What you need to do:
Every line that contains the word "Newsletter" should be copied from the records below.
───── Provided data
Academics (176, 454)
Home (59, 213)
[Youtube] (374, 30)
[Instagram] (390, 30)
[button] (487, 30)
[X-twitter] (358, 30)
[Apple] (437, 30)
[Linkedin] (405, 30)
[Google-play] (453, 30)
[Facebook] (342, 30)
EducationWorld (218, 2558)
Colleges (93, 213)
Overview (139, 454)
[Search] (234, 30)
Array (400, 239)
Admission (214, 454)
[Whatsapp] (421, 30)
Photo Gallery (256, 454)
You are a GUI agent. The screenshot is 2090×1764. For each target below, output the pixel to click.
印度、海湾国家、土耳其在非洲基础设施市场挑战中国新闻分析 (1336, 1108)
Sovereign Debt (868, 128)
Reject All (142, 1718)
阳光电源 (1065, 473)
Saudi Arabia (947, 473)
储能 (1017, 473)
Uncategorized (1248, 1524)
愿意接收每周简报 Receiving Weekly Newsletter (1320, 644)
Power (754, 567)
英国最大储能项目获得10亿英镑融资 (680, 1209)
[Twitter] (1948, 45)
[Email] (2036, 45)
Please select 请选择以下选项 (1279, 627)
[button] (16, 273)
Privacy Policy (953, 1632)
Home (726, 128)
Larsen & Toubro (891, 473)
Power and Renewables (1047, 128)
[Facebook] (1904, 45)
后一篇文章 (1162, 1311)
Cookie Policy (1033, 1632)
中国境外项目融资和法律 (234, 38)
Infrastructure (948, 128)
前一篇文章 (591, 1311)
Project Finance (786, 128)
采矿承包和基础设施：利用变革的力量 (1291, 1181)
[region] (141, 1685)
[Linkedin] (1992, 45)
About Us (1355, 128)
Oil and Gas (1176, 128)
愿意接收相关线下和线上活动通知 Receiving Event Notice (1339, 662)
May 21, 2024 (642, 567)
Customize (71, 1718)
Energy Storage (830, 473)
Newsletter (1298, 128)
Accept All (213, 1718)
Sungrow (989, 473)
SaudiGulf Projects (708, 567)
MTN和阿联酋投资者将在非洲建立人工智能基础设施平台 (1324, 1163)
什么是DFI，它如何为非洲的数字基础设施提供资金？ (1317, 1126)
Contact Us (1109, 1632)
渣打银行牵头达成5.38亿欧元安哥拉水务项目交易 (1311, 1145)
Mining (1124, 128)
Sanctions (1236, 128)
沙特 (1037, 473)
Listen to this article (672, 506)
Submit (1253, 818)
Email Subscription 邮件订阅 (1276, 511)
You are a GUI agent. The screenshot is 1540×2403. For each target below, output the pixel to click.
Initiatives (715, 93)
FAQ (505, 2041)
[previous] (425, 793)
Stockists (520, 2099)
──────────
Completed exercise:
愿意接收每周简报 Receiving Weekly Newsletter (1320, 644)
Newsletter (1298, 128)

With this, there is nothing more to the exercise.